宝塚歌劇団雪組「ポーの一族」新人公演が6日、兵庫・宝塚大劇場で上演され、入団7年目106期生の華世京(かせ・きょう)が3回目の主演を務めた。相手役は入団2年目の澄花まいが務めた。
永遠の時を生きるバンパネラの仲間に自ら加わった少年エドガーが、時空を超えて旅を続ける萩尾望都氏原作の漫画。エドガーを華世、妹のメリーベルを澄花が演じた。脚本・演出は小池修一郎氏。新人公演は熊倉飛鳥氏が担当した。

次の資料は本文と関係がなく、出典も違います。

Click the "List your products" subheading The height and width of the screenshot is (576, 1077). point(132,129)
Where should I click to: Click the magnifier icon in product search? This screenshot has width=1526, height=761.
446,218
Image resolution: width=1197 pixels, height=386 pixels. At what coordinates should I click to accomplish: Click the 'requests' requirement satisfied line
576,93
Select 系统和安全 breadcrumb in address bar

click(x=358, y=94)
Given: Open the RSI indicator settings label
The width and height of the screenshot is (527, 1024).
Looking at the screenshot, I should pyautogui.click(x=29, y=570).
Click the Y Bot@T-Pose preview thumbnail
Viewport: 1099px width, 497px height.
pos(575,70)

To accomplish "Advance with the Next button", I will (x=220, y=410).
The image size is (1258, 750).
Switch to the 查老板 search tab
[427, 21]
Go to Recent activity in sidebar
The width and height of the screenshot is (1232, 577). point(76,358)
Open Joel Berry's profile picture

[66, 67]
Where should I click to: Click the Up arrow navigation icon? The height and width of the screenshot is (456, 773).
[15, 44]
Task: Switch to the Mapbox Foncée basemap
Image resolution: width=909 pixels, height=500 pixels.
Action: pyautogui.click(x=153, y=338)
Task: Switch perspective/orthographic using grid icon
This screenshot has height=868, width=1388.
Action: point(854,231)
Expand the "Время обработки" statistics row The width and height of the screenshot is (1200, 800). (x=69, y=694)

華世はカーテンコールで「長い時を超えて愛され続ける『ポーの一族』という作品を、新人公演メンバーの手で作り上げていくのは難しく、険しき道のりでした」と振り返り、上級生や先生、スタッフ、観客の声援があって乗り越えられたと感謝。「エドガーにとって時は永遠ですが、私たちは限られた時間しかありません。一瞬一瞬を大切に、この新人公演で得た学びや気付きを、本公演や東京での新人公演に向けて頑張って務めたい」と誓った。
新人公演主演は3回目。昨年にはバウホール主演も務めたが、「主演のライトを浴びたときの感じと責任感、プレッシャーを一瞬ですごく感じた」と改めて主演のプレッシャーを感じた。
それでも、「頭が真っ白で視界がぼんやりしていた」という過去2回の新人公演に対し、「今日は一緒にお芝居している相手の表情や息づかいをすごく感じた時間でした。何度経験しても、宝塚大劇場は大きくて怖い場所だとも感じた。客席の空間を埋めなければならない難しさと責任を感じました」。責任感は感じつつも確かな成長の跡を見せ、「エドガーの人生を自分自身が楽しんで演じられたんじゃないか」とほおを緩ませた。
本役のトップ朝美絢には「とにかく落ち着いて、周りをよく見て」と日頃からアドバイスを受けており、「緊張はするんですけど、私自身が落ち着いている姿を見せて周りを引っ張りたいくらいの気持ちで臨ませていただいた」。
役作りについても「原作のエドガーのキャラクターを忠実にできるように、存在の仕方とか、一緒に時を生きているキャラクターとの関係性をいろいろ言っていただいている」といい、東京での新人公演に向け、「そのあたりを深めて作り上げていきたい」と気持ちを引き締めた。
一方、2年目で新人公演ヒロインに選ばれた澄花は「課題も反省点もたくさんあったのですが、まずは無事に新人公演を終えることができてホッとしています」と安堵(あんど)。本役のトップ娘役音彩唯から「自分の納得できるメリーベルを作ったらいいよ」と声をかけてもらい、「どんなことをお聞きしても一緒に考えてくださって、少しずつ自分の中でメリーベルを作れた」と感謝した。
東京宝塚劇場の公演は10月1日に予定されている。